Dr. Remaley’s research has focused on the beneficial role of high-density lipoprotein (HDL), the so-called “good cholesterol.” HDL, which is a complex of the protein apoA-I with phospholipids, removes excess cholesterol from peripheral tissues, such as the arterial wall, and transports it to the liver and intestine for excretion from the body. It has been shown that this process—the reverse cholesterol transport pathway—can be markedly stimulated by infusing HDL made with either purified or recombinant apoA-I and phospholipids. HDL infusion has been proposed as an acute therapy for patients with acute coronary syndrome who are at imminent risk for developing myocardial infarction. His laboratory has developed small synthetic peptide mimetics of apoA-I, and like the full-length protein, these peptides mobilize excess cholesterol from cells and have been shown to reduce atherosclerosis and inflammation in animal models. One of the peptides developed by his laboratory has been licensed to an outside company and is now undergoing pre-clinical toxicology studies for evaluation as a possible new therapy.

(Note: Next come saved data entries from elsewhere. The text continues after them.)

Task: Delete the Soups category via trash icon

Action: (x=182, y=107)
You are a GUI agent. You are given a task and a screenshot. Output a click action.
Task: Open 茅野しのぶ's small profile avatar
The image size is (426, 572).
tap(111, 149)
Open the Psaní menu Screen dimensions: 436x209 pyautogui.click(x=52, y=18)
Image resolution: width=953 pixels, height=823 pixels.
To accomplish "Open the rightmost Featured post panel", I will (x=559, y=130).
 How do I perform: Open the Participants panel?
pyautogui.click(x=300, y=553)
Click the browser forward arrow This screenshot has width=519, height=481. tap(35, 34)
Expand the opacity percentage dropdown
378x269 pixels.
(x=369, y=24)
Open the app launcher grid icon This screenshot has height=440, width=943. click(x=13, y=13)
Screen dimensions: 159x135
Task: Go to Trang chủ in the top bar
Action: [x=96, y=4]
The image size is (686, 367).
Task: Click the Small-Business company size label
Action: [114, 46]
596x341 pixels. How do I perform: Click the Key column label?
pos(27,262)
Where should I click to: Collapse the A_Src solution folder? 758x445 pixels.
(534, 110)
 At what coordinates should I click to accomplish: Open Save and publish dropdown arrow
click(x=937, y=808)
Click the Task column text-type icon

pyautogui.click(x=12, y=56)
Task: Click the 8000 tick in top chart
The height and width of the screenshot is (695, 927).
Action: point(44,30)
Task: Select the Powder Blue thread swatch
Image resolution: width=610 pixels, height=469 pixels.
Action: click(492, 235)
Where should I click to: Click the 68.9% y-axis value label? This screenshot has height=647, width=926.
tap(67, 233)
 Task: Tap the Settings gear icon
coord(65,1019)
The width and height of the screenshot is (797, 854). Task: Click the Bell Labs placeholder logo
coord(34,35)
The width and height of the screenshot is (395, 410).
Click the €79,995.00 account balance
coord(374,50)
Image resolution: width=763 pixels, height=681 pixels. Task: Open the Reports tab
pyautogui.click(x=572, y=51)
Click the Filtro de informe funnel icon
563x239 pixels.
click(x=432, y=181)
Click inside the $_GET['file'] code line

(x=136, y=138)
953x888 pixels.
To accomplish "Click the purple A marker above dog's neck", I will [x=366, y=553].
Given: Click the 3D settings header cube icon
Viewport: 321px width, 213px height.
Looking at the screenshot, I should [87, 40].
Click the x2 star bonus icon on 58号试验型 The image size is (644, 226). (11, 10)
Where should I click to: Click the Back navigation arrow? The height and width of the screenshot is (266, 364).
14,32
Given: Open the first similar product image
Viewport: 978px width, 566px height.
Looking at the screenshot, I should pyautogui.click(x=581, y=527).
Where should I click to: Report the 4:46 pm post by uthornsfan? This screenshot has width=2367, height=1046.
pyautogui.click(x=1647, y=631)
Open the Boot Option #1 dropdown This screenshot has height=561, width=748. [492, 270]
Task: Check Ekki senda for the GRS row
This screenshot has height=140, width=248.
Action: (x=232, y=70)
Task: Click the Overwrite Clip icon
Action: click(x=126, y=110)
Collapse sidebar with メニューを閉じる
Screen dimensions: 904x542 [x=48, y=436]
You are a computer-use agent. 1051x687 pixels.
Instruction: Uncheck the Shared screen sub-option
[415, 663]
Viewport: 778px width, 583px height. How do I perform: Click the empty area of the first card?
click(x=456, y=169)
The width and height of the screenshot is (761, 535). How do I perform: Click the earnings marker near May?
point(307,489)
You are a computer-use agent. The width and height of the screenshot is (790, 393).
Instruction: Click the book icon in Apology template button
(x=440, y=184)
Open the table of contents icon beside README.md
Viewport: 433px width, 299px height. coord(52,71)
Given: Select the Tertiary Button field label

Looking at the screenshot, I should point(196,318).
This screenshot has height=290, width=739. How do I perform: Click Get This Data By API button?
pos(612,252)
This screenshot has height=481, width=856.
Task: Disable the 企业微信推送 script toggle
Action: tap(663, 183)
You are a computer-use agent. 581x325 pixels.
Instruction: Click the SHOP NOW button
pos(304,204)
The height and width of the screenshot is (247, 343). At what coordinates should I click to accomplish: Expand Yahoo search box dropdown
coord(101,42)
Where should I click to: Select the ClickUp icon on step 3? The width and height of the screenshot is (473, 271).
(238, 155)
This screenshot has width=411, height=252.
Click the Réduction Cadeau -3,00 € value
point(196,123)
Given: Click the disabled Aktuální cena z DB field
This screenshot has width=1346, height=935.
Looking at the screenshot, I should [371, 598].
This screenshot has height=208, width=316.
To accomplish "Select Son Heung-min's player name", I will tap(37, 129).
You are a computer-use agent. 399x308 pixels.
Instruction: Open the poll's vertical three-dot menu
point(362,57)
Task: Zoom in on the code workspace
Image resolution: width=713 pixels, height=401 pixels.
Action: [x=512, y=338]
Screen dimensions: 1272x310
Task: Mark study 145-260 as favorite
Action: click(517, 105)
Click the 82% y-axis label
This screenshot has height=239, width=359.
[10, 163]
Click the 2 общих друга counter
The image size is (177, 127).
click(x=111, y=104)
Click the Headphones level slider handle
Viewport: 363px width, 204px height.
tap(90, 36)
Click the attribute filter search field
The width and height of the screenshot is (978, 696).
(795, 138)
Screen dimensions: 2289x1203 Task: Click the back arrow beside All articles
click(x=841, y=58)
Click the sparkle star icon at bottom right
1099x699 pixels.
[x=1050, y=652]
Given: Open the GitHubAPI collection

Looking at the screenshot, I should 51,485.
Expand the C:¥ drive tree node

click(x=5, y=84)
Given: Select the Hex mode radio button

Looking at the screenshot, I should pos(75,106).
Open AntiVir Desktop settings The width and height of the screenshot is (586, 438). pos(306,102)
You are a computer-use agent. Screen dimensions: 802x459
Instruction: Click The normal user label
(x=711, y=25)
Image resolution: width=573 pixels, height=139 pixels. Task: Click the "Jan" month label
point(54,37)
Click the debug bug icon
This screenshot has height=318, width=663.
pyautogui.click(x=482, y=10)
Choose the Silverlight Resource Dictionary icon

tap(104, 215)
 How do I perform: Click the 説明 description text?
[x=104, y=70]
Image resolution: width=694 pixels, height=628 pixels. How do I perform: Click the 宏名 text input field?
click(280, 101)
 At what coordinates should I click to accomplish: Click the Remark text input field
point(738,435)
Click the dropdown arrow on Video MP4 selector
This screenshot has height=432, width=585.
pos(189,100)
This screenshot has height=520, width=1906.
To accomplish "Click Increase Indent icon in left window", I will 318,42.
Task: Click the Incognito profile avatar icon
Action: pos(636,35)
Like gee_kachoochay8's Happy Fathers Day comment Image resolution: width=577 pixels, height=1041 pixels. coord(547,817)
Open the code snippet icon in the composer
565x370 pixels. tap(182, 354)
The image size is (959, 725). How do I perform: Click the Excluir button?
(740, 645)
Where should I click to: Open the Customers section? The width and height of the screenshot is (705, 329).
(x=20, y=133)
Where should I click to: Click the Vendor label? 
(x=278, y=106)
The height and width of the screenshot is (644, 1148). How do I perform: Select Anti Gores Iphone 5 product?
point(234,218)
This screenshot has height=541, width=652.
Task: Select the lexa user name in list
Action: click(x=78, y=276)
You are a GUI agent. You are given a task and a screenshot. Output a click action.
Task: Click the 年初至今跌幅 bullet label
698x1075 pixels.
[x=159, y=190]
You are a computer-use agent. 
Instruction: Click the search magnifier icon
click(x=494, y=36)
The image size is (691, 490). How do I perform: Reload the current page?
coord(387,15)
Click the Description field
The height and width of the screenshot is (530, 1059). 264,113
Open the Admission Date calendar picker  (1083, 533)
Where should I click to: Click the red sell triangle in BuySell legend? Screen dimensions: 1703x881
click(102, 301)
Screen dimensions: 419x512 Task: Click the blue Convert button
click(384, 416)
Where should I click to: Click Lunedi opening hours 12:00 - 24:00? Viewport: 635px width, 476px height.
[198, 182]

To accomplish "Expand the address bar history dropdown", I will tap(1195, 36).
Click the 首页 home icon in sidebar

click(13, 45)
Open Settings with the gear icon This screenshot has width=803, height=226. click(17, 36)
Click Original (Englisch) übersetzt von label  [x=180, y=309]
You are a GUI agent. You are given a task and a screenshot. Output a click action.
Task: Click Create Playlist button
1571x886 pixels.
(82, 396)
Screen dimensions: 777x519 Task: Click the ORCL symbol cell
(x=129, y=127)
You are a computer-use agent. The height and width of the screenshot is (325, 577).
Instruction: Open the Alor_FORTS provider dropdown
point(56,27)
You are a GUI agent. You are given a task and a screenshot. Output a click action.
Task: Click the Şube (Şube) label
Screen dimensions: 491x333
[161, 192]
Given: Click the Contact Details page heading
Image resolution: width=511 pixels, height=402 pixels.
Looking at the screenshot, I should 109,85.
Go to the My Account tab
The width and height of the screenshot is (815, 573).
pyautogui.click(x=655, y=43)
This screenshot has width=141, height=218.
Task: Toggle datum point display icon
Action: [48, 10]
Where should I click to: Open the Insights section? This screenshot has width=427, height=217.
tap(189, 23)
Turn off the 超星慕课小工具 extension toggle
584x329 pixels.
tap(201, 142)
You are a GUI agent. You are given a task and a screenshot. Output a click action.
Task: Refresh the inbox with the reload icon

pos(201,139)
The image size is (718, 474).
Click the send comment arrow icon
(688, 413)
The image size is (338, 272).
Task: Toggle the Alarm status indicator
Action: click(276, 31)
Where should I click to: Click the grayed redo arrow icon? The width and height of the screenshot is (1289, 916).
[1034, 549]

Dr. Remaley’s laboratory also investigates lecithin cholesterol acyl transferase (LCAT), a plasma enzyme that esterifies cholesterol with a fatty acid, which sequesters it on HDL and facilitates its removal from the body. Two rare diseases—fish-eye disease (FED) and familial LCAT deficiency (FLT)—result from a lack of LCAT. In a cooperative research and development agreement with an outside company, his laboratory has been instrumental in the development of recombinant LCAT as a possible therapy. It is currently being tested at the NIH in early stage clinical trials for FLT and for acute coronary syndrome. Preclinical animal studies from Dr. Remaley’s laboratory have also demonstrated that a combination therapy of recombinant LCAT and HDL acts synergistically in the removal of cholesterol from cells.
Another focus of Dr. Remaley’s work is on the main cholesterol efflux transporter from cells, namely the ATP-binding cassette transporter 1 (ABCA1). Tangier disease, a rare genetic disorder characterized decades ago by Dr. Donald S. Frederickson at the NIH, is defective in the ABCA1 transporter and provided an early clue to the importance of the reverse cholesterol transport pathway. Dr. Remaley’s laboratory is now focused on how the ABCA1 transporter interacts with other intracellular proteins, as well as with extracellular cholesterol acceptor proteins, such as apoA-I, during the cholesterol efflux process.
In Dr. Remaley’s view, the opportunity to study and learn from patients at the NIH with rare genetic disorders of cholesterol metabolism is a distinguishing characteristic of the work being done in his laboratory. The exposure to patients with rare diseases often leads to new insights into common disease processes that can be obtained in no other manner and inspires him and his co-workers to translate their basic science findings in cholesterol metabolism into new therapies for cardiovascular disease.